*** Study text Section Begins ***
MIGHTY SERVANT 1 remains anchored off the entrance to the canal.
I suspect that since she arrived over 12 hours late, she must have missed her booked slot.
The site I use to get canal booking information has not been updated since Friday and so I can't provide any valid forecast of how long she is likely to wait although I did note the other day that there was a slot available tomorrow.
Canal transit slots are booked months in advance by regular users and normally the canal worked with clockwork precision as ships could be relied upon to turn up on time however all that has changed in the last year or so. Firstly there was the pandemic which has played havoc with ship and crew scheduling and secondly the current severe containership delays at ports around the world. Containership schedules which previously were run to almost stopwatch accuracy have been beset with delays of over 10 days at some ports due to manning and container shortages and consequential delays as the effects rippled around the world. (The delays caused by the Suez blockage tooks weeks to clear because once the canal was reopened there were waves of delayed ships arriving that the ports couldn't handle simultaneously.)
As a consequence the Panama Canal bookings have had to become much more flexible than they were.
Scheduling the canal traffic most efficiently has been the subject of numerous university studies since the canal came into service with numerous algorithms being formulated over the years to provide the ideal solution. Despite attempts to computerise the system an operator with a chinagraph pencil seemed to do the job. The extra locks introduced by the canal expansion scheme and the physical restriction of the narrow Culebra Cut added extra complication and so now a simple wave system seems to provide the efficiency and flexibility required.
*** Study text Section Ends ***
*** Listed entries Section Begins ***
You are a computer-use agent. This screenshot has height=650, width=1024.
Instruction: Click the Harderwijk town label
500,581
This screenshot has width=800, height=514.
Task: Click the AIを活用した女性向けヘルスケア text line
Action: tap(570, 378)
*** Listed entries Section Ends ***
[Problem set]:
(1) According to the Panama Canal text, why have the canal's bookings had to become more flexible? Answer in one to three sentences.
(2) Repeat the Panama Canal text between "Scheduling the canal" and "and flexibility required.", inclusive.

[Results for the exercise]:
(1) Slots booked months ahead used to work with clockwork precision because ships could be relied on to arrive on time. In the last year or so, the pandemic disrupted ship and crew scheduling, and severe containership delays at ports around the world made arrivals unreliable. As a consequence, the bookings had to become more flexible.

(2)
Scheduling the canal traffic most efficiently has been the subject of numerous university studies since the canal came into service with numerous algorithms being formulated over the years to provide the ideal solution. Despite attempts to computerise the system an operator with a chinagraph pencil seemed to do the job. The extra locks introduced by the canal expansion scheme and the physical restriction of the narrow Culebra Cut added extra complication and so now a simple wave system seems to provide the efficiency and flexibility required.